▸ **Exercise**
Could you retype the entries exactly as they are?

__________________________________________________

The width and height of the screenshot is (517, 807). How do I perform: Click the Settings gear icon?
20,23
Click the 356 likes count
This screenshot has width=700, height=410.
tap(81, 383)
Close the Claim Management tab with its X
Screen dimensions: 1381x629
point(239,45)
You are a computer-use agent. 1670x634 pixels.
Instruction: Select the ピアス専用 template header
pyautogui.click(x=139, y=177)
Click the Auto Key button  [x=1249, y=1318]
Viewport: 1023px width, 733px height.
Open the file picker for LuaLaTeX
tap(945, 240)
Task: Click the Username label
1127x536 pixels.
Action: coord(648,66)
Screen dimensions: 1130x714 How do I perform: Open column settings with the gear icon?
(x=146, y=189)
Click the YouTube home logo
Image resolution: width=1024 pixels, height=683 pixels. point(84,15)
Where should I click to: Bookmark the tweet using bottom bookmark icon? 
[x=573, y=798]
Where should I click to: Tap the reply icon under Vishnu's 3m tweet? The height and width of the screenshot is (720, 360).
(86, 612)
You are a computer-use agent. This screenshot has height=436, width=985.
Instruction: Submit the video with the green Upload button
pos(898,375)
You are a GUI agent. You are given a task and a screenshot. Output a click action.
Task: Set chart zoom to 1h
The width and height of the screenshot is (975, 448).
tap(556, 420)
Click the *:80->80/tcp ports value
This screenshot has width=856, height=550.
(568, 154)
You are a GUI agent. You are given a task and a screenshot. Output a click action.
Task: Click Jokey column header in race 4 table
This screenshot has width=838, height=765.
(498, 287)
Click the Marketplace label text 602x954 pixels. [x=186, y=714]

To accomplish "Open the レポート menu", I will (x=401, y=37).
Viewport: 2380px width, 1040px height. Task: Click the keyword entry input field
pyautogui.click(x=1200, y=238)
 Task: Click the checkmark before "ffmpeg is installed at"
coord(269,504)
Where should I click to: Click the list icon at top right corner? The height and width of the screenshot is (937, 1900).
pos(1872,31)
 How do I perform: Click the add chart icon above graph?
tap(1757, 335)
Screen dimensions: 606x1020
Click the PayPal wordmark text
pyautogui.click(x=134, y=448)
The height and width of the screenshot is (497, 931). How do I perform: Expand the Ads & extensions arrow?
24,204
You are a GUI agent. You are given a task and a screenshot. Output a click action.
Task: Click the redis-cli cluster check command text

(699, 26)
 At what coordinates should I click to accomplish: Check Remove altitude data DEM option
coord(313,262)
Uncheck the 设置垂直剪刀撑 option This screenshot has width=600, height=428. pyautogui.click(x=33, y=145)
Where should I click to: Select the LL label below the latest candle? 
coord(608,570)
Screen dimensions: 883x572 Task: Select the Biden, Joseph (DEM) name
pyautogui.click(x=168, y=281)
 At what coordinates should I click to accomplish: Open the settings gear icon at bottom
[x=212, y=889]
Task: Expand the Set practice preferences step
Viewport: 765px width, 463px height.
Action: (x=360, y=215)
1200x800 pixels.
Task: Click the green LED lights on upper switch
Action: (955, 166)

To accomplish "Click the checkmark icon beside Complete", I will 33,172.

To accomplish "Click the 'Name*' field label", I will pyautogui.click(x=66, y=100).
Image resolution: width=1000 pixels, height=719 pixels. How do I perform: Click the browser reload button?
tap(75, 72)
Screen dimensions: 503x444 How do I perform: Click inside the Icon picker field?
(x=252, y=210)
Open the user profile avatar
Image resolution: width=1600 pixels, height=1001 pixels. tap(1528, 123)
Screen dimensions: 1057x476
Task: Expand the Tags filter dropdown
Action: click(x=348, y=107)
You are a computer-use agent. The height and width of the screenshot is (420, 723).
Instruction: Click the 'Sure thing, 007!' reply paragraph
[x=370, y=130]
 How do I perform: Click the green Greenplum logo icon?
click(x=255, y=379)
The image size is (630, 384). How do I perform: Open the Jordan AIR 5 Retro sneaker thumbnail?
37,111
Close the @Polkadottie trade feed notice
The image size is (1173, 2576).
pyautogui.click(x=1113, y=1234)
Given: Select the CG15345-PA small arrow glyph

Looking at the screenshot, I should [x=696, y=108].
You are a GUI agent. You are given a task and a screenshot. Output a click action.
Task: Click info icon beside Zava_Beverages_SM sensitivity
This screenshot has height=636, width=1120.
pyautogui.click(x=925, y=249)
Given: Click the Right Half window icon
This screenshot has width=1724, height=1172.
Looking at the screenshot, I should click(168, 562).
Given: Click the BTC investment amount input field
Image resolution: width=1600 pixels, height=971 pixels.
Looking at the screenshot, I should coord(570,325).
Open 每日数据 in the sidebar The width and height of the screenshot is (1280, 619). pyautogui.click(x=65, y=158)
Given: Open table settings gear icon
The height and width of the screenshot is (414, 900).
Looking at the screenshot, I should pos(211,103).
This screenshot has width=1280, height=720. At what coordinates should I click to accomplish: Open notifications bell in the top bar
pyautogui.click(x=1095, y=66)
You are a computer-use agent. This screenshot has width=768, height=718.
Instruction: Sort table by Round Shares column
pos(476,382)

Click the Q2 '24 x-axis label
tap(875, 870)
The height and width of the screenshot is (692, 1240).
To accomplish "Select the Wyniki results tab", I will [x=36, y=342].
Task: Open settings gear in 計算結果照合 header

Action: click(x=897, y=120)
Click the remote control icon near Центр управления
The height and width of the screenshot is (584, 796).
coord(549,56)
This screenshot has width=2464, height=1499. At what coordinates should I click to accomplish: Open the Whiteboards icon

__________________________________________________

▸ **Task response**
The width and height of the screenshot is (517, 807). How do I perform: Click the Settings gear icon?
20,23
Click the 356 likes count
This screenshot has width=700, height=410.
tap(81, 383)
Close the Claim Management tab with its X
Screen dimensions: 1381x629
point(239,45)
You are a computer-use agent. 1670x634 pixels.
Instruction: Select the ピアス専用 template header
pyautogui.click(x=139, y=177)
Click the Auto Key button  [x=1249, y=1318]
Viewport: 1023px width, 733px height.
Open the file picker for LuaLaTeX
tap(945, 240)
Task: Click the Username label
1127x536 pixels.
Action: coord(648,66)
Screen dimensions: 1130x714 How do I perform: Open column settings with the gear icon?
(x=146, y=189)
Click the YouTube home logo
Image resolution: width=1024 pixels, height=683 pixels. point(84,15)
Where should I click to: Bookmark the tweet using bottom bookmark icon? 
[x=573, y=798]
Where should I click to: Tap the reply icon under Vishnu's 3m tweet? The height and width of the screenshot is (720, 360).
(86, 612)
You are a computer-use agent. This screenshot has height=436, width=985.
Instruction: Submit the video with the green Upload button
pos(898,375)
You are a GUI agent. You are given a task and a screenshot. Output a click action.
Task: Set chart zoom to 1h
The width and height of the screenshot is (975, 448).
tap(556, 420)
Click the *:80->80/tcp ports value
This screenshot has width=856, height=550.
(568, 154)
You are a GUI agent. You are given a task and a screenshot. Output a click action.
Task: Click Jokey column header in race 4 table
This screenshot has width=838, height=765.
(498, 287)
Click the Marketplace label text 602x954 pixels. [x=186, y=714]

To accomplish "Open the レポート menu", I will (x=401, y=37).
Viewport: 2380px width, 1040px height. Task: Click the keyword entry input field
pyautogui.click(x=1200, y=238)
 Task: Click the checkmark before "ffmpeg is installed at"
coord(269,504)
Where should I click to: Click the list icon at top right corner? The height and width of the screenshot is (937, 1900).
pos(1872,31)
 How do I perform: Click the add chart icon above graph?
tap(1757, 335)
Screen dimensions: 606x1020
Click the PayPal wordmark text
pyautogui.click(x=134, y=448)
The height and width of the screenshot is (497, 931). How do I perform: Expand the Ads & extensions arrow?
24,204
You are a GUI agent. You are given a task and a screenshot. Output a click action.
Task: Click the redis-cli cluster check command text

(699, 26)
 At what coordinates should I click to accomplish: Check Remove altitude data DEM option
coord(313,262)
Uncheck the 设置垂直剪刀撑 option This screenshot has width=600, height=428. pyautogui.click(x=33, y=145)
Where should I click to: Select the LL label below the latest candle? 
coord(608,570)
Screen dimensions: 883x572 Task: Select the Biden, Joseph (DEM) name
pyautogui.click(x=168, y=281)
 At what coordinates should I click to accomplish: Open the settings gear icon at bottom
[x=212, y=889]
Task: Expand the Set practice preferences step
Viewport: 765px width, 463px height.
Action: (x=360, y=215)
1200x800 pixels.
Task: Click the green LED lights on upper switch
Action: (955, 166)

To accomplish "Click the checkmark icon beside Complete", I will 33,172.

To accomplish "Click the 'Name*' field label", I will pyautogui.click(x=66, y=100).
Image resolution: width=1000 pixels, height=719 pixels. How do I perform: Click the browser reload button?
tap(75, 72)
Screen dimensions: 503x444 How do I perform: Click inside the Icon picker field?
(x=252, y=210)
Open the user profile avatar
Image resolution: width=1600 pixels, height=1001 pixels. tap(1528, 123)
Screen dimensions: 1057x476
Task: Expand the Tags filter dropdown
Action: click(x=348, y=107)
You are a computer-use agent. The height and width of the screenshot is (420, 723).
Instruction: Click the 'Sure thing, 007!' reply paragraph
[x=370, y=130]
 How do I perform: Click the green Greenplum logo icon?
click(x=255, y=379)
The image size is (630, 384). How do I perform: Open the Jordan AIR 5 Retro sneaker thumbnail?
37,111
Close the @Polkadottie trade feed notice
The image size is (1173, 2576).
pyautogui.click(x=1113, y=1234)
Given: Select the CG15345-PA small arrow glyph

Looking at the screenshot, I should [x=696, y=108].
You are a GUI agent. You are given a task and a screenshot. Output a click action.
Task: Click info icon beside Zava_Beverages_SM sensitivity
This screenshot has height=636, width=1120.
pyautogui.click(x=925, y=249)
Given: Click the Right Half window icon
This screenshot has width=1724, height=1172.
Looking at the screenshot, I should click(168, 562).
Given: Click the BTC investment amount input field
Image resolution: width=1600 pixels, height=971 pixels.
Looking at the screenshot, I should coord(570,325).
Open 每日数据 in the sidebar The width and height of the screenshot is (1280, 619). pyautogui.click(x=65, y=158)
Given: Open table settings gear icon
The height and width of the screenshot is (414, 900).
Looking at the screenshot, I should pos(211,103).
This screenshot has width=1280, height=720. At what coordinates should I click to accomplish: Open notifications bell in the top bar
pyautogui.click(x=1095, y=66)
You are a computer-use agent. This screenshot has width=768, height=718.
Instruction: Sort table by Round Shares column
pos(476,382)

Click the Q2 '24 x-axis label
tap(875, 870)
The height and width of the screenshot is (692, 1240).
To accomplish "Select the Wyniki results tab", I will [x=36, y=342].
Task: Open settings gear in 計算結果照合 header

Action: click(x=897, y=120)
Click the remote control icon near Центр управления
The height and width of the screenshot is (584, 796).
coord(549,56)
This screenshot has width=2464, height=1499. At what coordinates should I click to accomplish: Open the Whiteboards icon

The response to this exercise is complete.